| Tour d‘Abyss
Date: Saturday, July 15, 2006
Peaks: Mt. Bierstadt, Mt. Spalding, Mt. Evans
Route: Tour d'Abyss
Partners: Scott Lambert
I had wanted to climb Mt. Evans via the Sawtooth for a while but did not want to deal with willow-bashing or the crowds on Bierstadt's West Slopes. Scott and I decided to give the "Tour d'Abyss" a try (Roach route 3.19).
We left home Saturday morning and headed up the Evans road. We paid the $10 fee and drove approx. 11 miles past the fee station to a switchback in the road at 13,300. From the small parking area, we followed a trail to the Evans-Epaulet saddle and began our descent down the scree slope. The top of the gully was loose but not unpleasant scree; the bottom part had more solid rock that we elected to descend. The gully was much easier than I anticipated and had some fun downclimbing.
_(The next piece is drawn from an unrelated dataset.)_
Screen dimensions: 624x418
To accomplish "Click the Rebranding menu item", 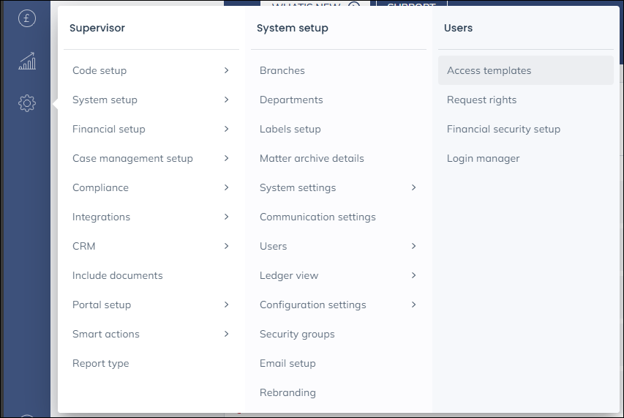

View of the gully from Bierstadt's east ridge:
As we neared the bottom of the gully, I was almost seriously injured by rockfall. I heard the rocks, called out to Scott, and looked to see two bowlingball-sized heading straight for me. I had about five seconds to jump behind a large boulder before I heard them whiz past. Scott then yelled for me to get down even further and I curled up with my arms covering my head. Another round of rocks came down and smashed into the boulder I was hiding behind. Scott yelled up at the unseen people above us and we ran down the rest of the slope. Later, we had a little chat with the three about yelling "rock!" when you set something loose. They seemed concerned and sorry, but said they "didn't know anyone was below them."
After descending the gully, we headed around the lake and across the stream. This area is absolutely gorgeous!
Scott and I made our way up the steep grassy slope to a point just below Point 13,420. We did some fun scrambling over the bump and were faced with a fantastic view of the route's crux: Point 13,641.
Point 13,641 taken from the gully:
The easiest route follows the upper grassy ledge on the right side of Point 13,641 until it narrows. We then turned 180 degrees on another ledge and climbed back up to the ridge-crest. It looked as if you could take a more direct route from this point as well. We then scrambled along very solid and sometimes slabby rock to the base of two angled cracks. This section looked imposing from our view from Point 13,420 but it wasn't difficult and the rock was fantastic. I climbed the right crack while Scott took the left.
I thought the hardest part of the ridge was the downclimb off of Point 13,641. At the very top, I had to scoot to the edge of a rather smooth rock and lower myself onto a down-sloping, exposed slab. I think you could traverse around this on the right, but with Scott spotting me it was okay. After the downclimb, the exposure decreases and is mostly class 2 boulder hopping. The ascent/descent of Point 13,641 is pretty sustained class 3 climbing with exposure.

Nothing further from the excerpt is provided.